She stopped for a moment and looked steadily at Alleyn.

“You can see now,” she said, “why I would go almost to any length to keep this from Bridget.”

“Yes,” said Alleyn, “I can see.”

CHAPTER SEVENTEEN
The Element of Youth

Alleyn saw Bridget in her old nursery which had been converted into a very human sitting-room. She made him take a large armchair and jiggled a box of cigarettes under his nose.

“It’s no good being official and pretending you don’t. I can see you do.”

“Really!” exclaimed Alleyn with a look at his fingers which were not stained with nicotine. “How?”

“The outline of your case shows through your coat. You should take up detection, Mr Alleyn, it’s
too
interesting.”

Alleyn took a cigarette.

“Got me there,” he said. “Have you yourself any ideas about being a policewoman?” He fingered the outline that showed through his breast-pocket.

“I suppose one has to begin at the bottom,” said Bridget. “What’s the first duty of a policewoman?”

“I don’t know. We are not allowed to hang around the girls in the force.”

“What a shame!” said Bridget. “I won’t join. I should like you to hang round me, Mr Alleyn.”

Alleyn thought: “She’s being just a bit too deliberately the audacious young charmer. What’s up with her? Young Donald, damn his eyes!”

He said: “Well, so I must for the moment. I want to talk to you about last night, if I may.”

“I’m afraid I won’t be much good,” said Bridget. “I hope you find whoever it was. It’s worrying Donna to death, and Bart’s being absolutely lethal over it. Bart’s my stepfather. You’ve met him, haven’t you? All pukka sahib and horsewhips. Is a horsewhip any worse than an ordinary one, do you know?”

“You knew Lord Robert pretty well, didn’t you?” asked Alleyn.

“Yes. He was a great friend of Donna’s. I suppose you think I’m being hard and modern about him. I’d have been sorrier if it had happened longer ago.”

“That’s rather cryptic,” said Alleyn. “What does it mean?”

“It doesn’t mean I’m not sorry now. I am. We all loved him and I mind most dreadfully. But I found out I didn’t really know him well. He was harder than you’d ever believe. In a way that makes it worse; having been out of friends with him.

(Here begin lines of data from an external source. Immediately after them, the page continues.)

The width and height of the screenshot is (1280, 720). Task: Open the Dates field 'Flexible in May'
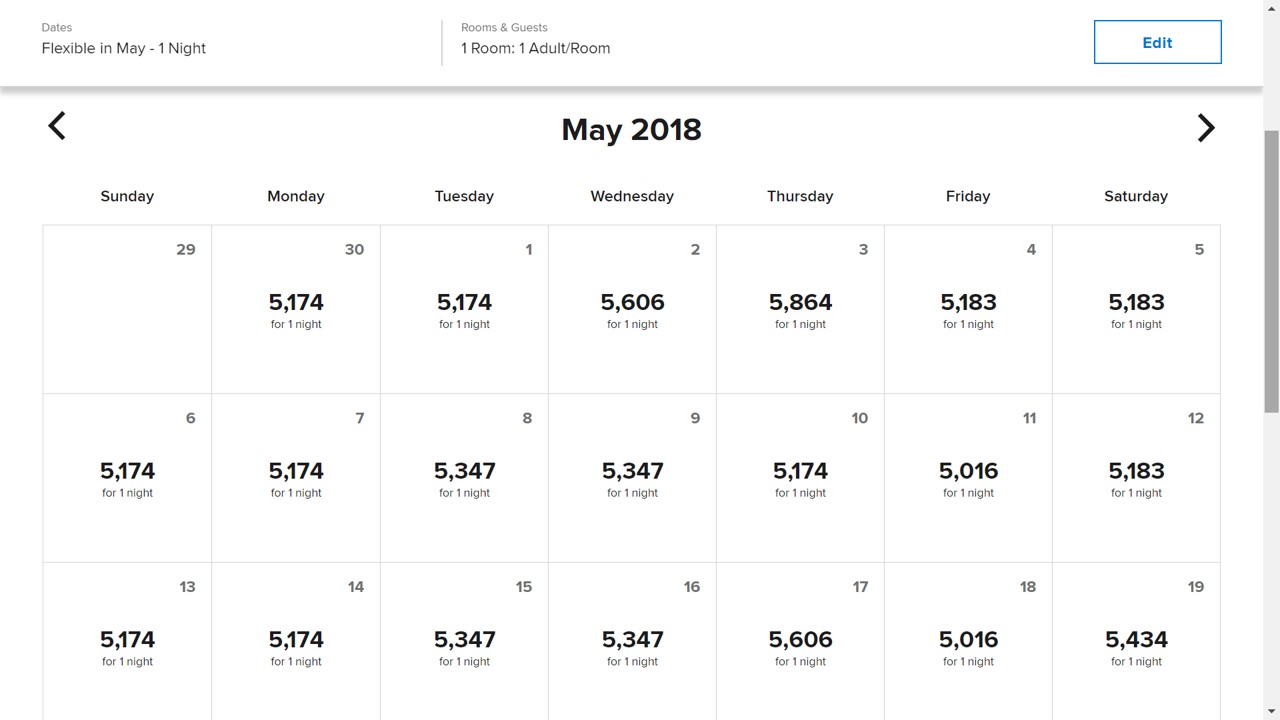[x=124, y=48]
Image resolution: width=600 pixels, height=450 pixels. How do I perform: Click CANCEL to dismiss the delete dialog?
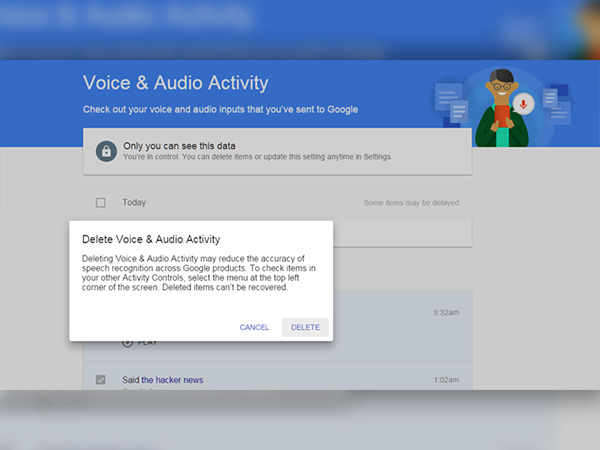254,327
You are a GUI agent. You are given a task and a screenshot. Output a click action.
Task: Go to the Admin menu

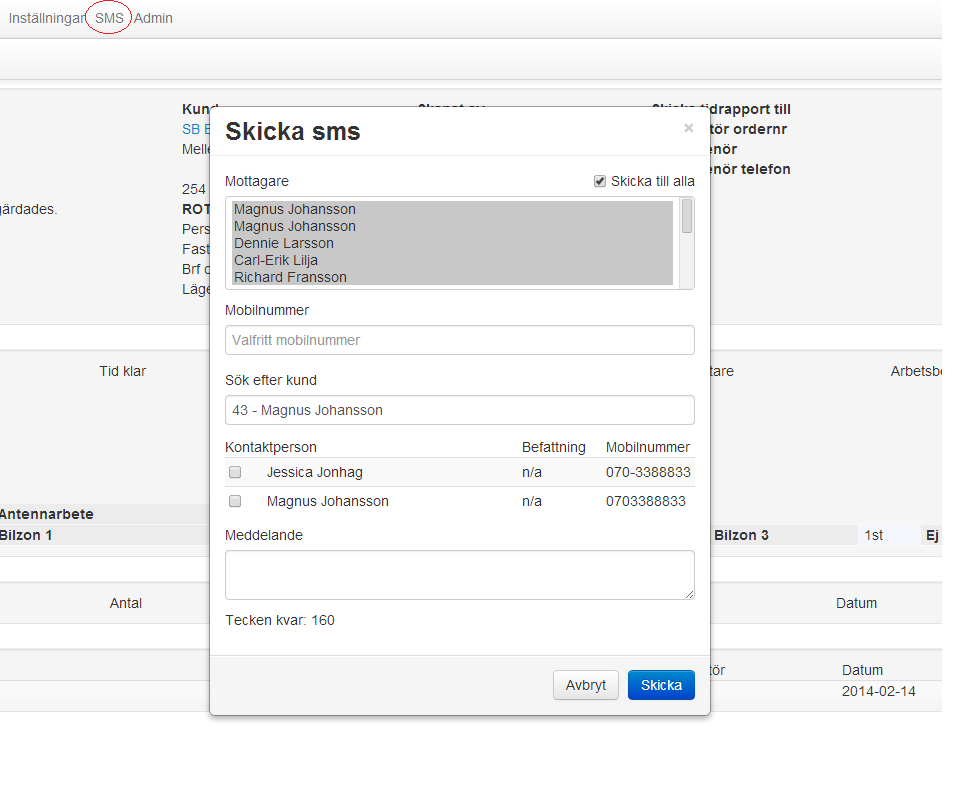(x=153, y=18)
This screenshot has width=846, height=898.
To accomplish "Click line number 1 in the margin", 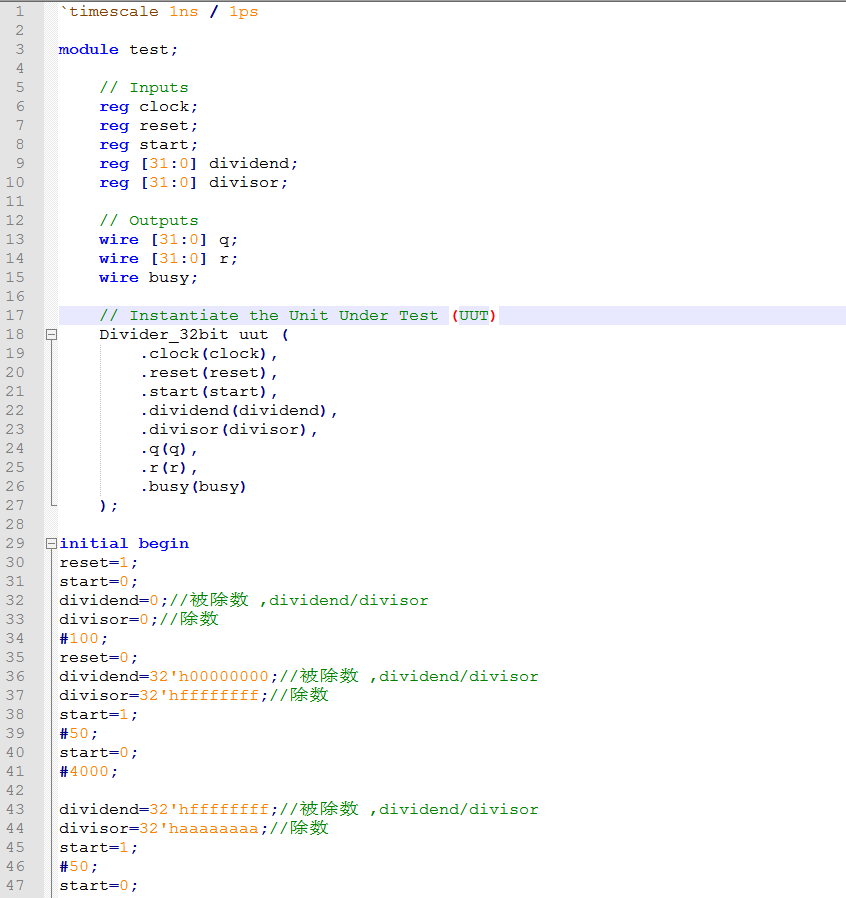I will point(19,11).
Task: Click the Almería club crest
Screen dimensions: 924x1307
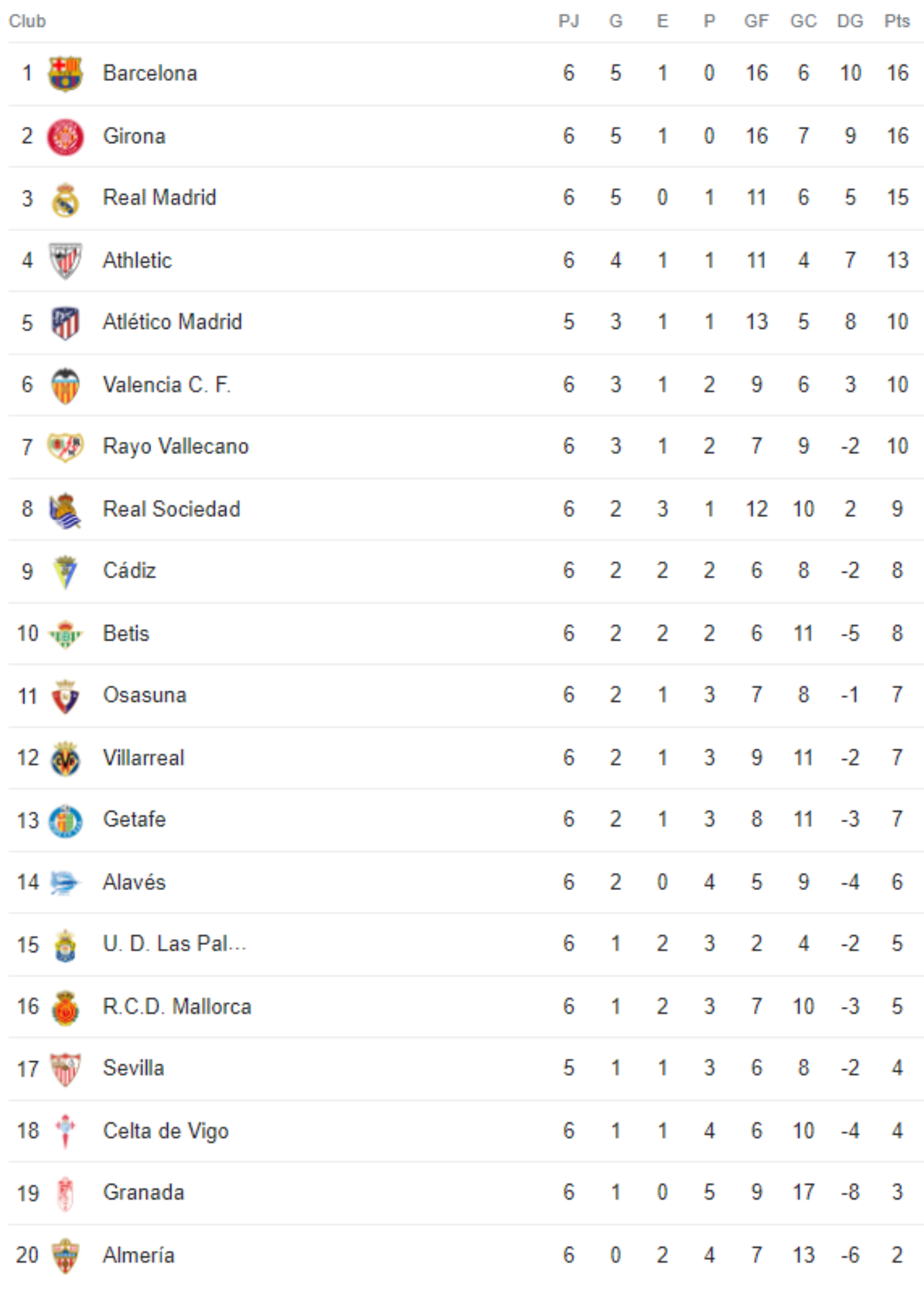Action: point(65,1256)
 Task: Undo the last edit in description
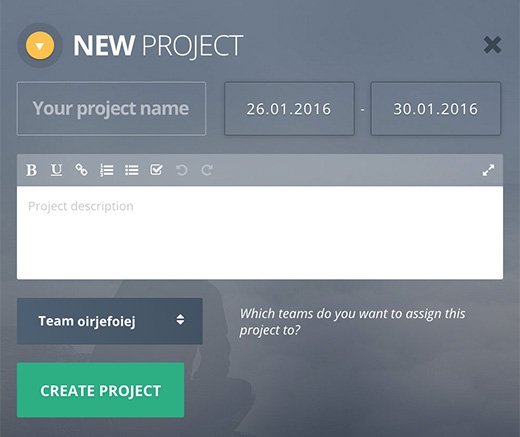coord(182,170)
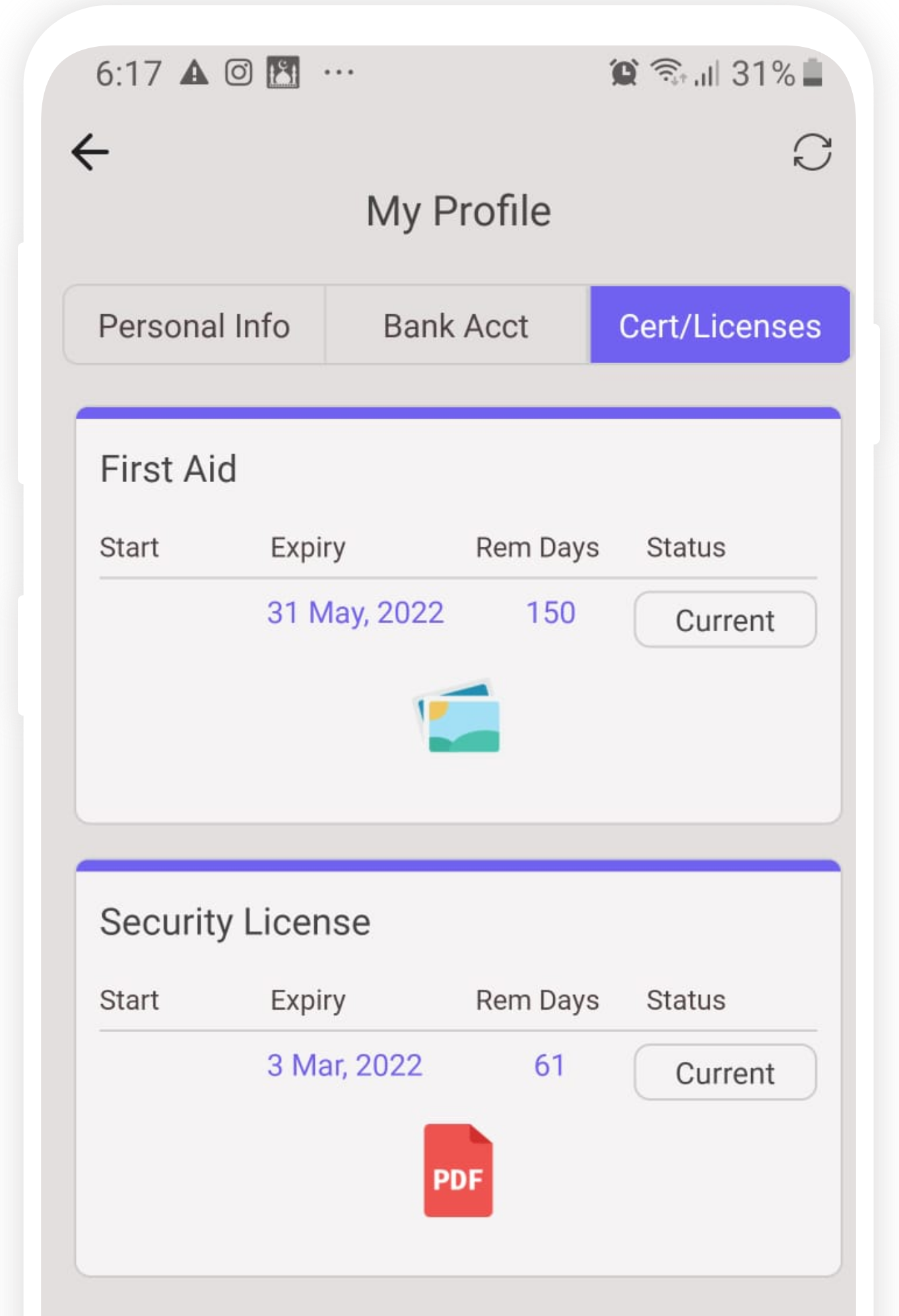Screen dimensions: 899x1316
Task: Open the Security License card title
Action: [235, 922]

I feel I’d give anything to be able to tell him I–I — I–I’m sorry.”

“Sorry for what?”

“For not being nice to him last night. I snubbed him.”

“Why did you snub poor Bunchy?”

“Because he was beastly to his nephew who happens to be rather a particular friend of mine.”

“Donald Potter? Yes, I know about that. Don’t you think it’s possible that Donald was rather hard on his uncle?”

“No, I don’t. Donald’s a man now. He’s got to stand on his own feet and decide things for himself. Bunchy simply wouldn’t understand that. He wanted to choose Donald’s friends, settle his career, and treat him exactly as if he was a schoolboy. Bunchy was just hopelessly Victorian and conventional.”

“Do you like Captain Withers?” asked Alleyn suddenly.

“What?” Bridget became rather pink. “I can’t say he’s exactly my cup of tea. I suppose he is rather ghastly in a way, but he’s a marvellous dancer and he can be quite fun. I can forgive anybody almost anything if they’re amusing, can’t you?”

“What sort of amusement does Captain Withers provide?”

“Well, I mean he’s gay. Not exactly gay but he goes everywhere and everybody knows him, so he’s always quite good value. Donald says Wits is a terribly good business man. He’s been frightfully nice about advising Donald and he knows all sorts of people who could be useful.”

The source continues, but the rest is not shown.